------ Listed entries
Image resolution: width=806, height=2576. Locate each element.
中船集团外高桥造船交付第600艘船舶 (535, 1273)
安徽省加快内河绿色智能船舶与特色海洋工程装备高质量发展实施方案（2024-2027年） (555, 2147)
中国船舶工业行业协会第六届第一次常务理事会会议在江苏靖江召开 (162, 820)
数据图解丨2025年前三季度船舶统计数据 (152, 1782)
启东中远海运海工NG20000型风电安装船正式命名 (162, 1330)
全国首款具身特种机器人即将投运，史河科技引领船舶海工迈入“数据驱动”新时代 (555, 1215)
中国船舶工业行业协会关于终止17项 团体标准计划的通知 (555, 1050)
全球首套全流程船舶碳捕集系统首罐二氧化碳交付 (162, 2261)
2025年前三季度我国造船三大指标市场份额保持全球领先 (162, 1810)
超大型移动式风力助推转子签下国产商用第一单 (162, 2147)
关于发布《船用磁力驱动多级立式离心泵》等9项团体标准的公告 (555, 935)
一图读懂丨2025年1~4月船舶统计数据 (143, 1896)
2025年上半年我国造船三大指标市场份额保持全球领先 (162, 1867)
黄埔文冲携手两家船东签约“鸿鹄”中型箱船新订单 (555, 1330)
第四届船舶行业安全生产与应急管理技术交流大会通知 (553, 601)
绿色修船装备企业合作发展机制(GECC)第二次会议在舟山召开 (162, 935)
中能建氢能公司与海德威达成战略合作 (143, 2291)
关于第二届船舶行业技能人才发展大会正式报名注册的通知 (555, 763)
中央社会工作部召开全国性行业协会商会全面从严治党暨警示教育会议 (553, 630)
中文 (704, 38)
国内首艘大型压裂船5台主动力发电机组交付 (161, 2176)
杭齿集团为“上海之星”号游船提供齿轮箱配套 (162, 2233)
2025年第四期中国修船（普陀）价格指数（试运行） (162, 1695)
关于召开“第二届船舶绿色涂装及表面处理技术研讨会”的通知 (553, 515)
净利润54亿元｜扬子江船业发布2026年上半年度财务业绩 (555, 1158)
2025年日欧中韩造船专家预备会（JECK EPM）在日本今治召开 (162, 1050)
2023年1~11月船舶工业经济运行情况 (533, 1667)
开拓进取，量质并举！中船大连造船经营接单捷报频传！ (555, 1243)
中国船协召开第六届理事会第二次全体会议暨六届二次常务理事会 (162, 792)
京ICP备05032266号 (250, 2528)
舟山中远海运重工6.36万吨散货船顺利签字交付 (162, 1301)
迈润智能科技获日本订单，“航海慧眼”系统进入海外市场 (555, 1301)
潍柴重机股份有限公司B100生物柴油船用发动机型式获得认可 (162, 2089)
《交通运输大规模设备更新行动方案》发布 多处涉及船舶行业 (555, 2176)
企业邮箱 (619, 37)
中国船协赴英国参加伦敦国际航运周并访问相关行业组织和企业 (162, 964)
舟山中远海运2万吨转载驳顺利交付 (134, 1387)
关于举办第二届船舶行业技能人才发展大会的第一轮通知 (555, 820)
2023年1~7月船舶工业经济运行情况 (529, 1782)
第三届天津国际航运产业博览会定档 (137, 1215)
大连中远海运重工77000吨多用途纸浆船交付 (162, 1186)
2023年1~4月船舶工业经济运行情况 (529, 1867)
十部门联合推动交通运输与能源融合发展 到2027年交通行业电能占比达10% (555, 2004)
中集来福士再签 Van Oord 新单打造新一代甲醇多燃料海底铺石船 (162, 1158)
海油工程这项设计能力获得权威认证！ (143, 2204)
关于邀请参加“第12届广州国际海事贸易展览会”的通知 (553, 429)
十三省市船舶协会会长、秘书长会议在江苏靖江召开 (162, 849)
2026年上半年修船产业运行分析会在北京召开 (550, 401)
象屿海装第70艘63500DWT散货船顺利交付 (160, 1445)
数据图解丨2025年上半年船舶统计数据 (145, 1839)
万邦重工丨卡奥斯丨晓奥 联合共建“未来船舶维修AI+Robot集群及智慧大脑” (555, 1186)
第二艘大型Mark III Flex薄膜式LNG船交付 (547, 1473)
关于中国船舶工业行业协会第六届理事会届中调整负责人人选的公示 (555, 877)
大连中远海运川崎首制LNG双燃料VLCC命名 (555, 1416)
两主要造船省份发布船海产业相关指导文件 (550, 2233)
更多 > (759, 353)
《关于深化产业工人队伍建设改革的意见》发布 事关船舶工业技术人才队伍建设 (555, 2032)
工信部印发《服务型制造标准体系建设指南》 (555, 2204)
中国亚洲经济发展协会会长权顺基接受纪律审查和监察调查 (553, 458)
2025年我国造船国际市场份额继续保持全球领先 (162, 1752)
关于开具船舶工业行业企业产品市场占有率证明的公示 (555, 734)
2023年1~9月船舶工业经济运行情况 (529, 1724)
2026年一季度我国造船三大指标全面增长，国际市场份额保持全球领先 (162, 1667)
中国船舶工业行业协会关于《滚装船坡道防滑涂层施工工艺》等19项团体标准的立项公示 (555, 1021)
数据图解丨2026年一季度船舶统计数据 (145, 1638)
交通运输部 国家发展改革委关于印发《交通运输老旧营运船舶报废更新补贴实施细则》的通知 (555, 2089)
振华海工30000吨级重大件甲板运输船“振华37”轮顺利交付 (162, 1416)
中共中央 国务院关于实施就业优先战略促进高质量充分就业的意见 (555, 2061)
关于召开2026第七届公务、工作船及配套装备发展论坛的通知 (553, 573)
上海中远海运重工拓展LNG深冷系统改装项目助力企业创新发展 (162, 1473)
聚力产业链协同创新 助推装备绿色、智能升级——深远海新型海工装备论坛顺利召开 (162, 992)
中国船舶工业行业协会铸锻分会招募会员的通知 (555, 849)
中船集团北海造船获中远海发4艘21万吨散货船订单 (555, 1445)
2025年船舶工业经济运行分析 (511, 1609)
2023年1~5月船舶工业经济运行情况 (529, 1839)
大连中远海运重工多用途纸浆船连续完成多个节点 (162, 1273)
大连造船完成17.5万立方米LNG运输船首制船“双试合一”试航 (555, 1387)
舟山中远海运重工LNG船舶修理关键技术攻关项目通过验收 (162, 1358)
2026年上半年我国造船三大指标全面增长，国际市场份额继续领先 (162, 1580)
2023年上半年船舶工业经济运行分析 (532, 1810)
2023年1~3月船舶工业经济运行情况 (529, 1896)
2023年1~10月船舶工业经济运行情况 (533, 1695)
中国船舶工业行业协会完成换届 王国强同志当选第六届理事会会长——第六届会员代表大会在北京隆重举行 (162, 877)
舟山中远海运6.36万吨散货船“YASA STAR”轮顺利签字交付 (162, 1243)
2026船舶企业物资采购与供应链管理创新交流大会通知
------------
## Directions for this task
All that is needed is the opening run of the data, given again exactly: please include every line from the first through the line with "2026年上半年修船产业运行分析会在北京召开 (550, 401)", both ends kept.

## Answer for this exercise
Image resolution: width=806, height=2576. Locate each element.
中船集团外高桥造船交付第600艘船舶 (535, 1273)
安徽省加快内河绿色智能船舶与特色海洋工程装备高质量发展实施方案（2024-2027年） (555, 2147)
中国船舶工业行业协会第六届第一次常务理事会会议在江苏靖江召开 (162, 820)
数据图解丨2025年前三季度船舶统计数据 (152, 1782)
启东中远海运海工NG20000型风电安装船正式命名 (162, 1330)
全国首款具身特种机器人即将投运，史河科技引领船舶海工迈入“数据驱动”新时代 (555, 1215)
中国船舶工业行业协会关于终止17项 团体标准计划的通知 (555, 1050)
全球首套全流程船舶碳捕集系统首罐二氧化碳交付 (162, 2261)
2025年前三季度我国造船三大指标市场份额保持全球领先 (162, 1810)
超大型移动式风力助推转子签下国产商用第一单 (162, 2147)
关于发布《船用磁力驱动多级立式离心泵》等9项团体标准的公告 (555, 935)
一图读懂丨2025年1~4月船舶统计数据 (143, 1896)
2025年上半年我国造船三大指标市场份额保持全球领先 (162, 1867)
黄埔文冲携手两家船东签约“鸿鹄”中型箱船新订单 (555, 1330)
第四届船舶行业安全生产与应急管理技术交流大会通知 (553, 601)
绿色修船装备企业合作发展机制(GECC)第二次会议在舟山召开 (162, 935)
中能建氢能公司与海德威达成战略合作 (143, 2291)
关于第二届船舶行业技能人才发展大会正式报名注册的通知 (555, 763)
中央社会工作部召开全国性行业协会商会全面从严治党暨警示教育会议 (553, 630)
中文 (704, 38)
国内首艘大型压裂船5台主动力发电机组交付 (161, 2176)
杭齿集团为“上海之星”号游船提供齿轮箱配套 (162, 2233)
2025年第四期中国修船（普陀）价格指数（试运行） (162, 1695)
关于召开“第二届船舶绿色涂装及表面处理技术研讨会”的通知 (553, 515)
净利润54亿元｜扬子江船业发布2026年上半年度财务业绩 (555, 1158)
2025年日欧中韩造船专家预备会（JECK EPM）在日本今治召开 (162, 1050)
2023年1~11月船舶工业经济运行情况 (533, 1667)
开拓进取，量质并举！中船大连造船经营接单捷报频传！ (555, 1243)
中国船协召开第六届理事会第二次全体会议暨六届二次常务理事会 (162, 792)
京ICP备05032266号 (250, 2528)
舟山中远海运重工6.36万吨散货船顺利签字交付 (162, 1301)
迈润智能科技获日本订单，“航海慧眼”系统进入海外市场 (555, 1301)
潍柴重机股份有限公司B100生物柴油船用发动机型式获得认可 (162, 2089)
《交通运输大规模设备更新行动方案》发布 多处涉及船舶行业 (555, 2176)
企业邮箱 (619, 37)
中国船协赴英国参加伦敦国际航运周并访问相关行业组织和企业 (162, 964)
舟山中远海运2万吨转载驳顺利交付 (134, 1387)
关于举办第二届船舶行业技能人才发展大会的第一轮通知 (555, 820)
2023年1~7月船舶工业经济运行情况 (529, 1782)
第三届天津国际航运产业博览会定档 (137, 1215)
大连中远海运重工77000吨多用途纸浆船交付 (162, 1186)
2023年1~4月船舶工业经济运行情况 (529, 1867)
十部门联合推动交通运输与能源融合发展 到2027年交通行业电能占比达10% (555, 2004)
中集来福士再签 Van Oord 新单打造新一代甲醇多燃料海底铺石船 (162, 1158)
海油工程这项设计能力获得权威认证！ (143, 2204)
关于邀请参加“第12届广州国际海事贸易展览会”的通知 (553, 429)
十三省市船舶协会会长、秘书长会议在江苏靖江召开 (162, 849)
2026年上半年修船产业运行分析会在北京召开 (550, 401)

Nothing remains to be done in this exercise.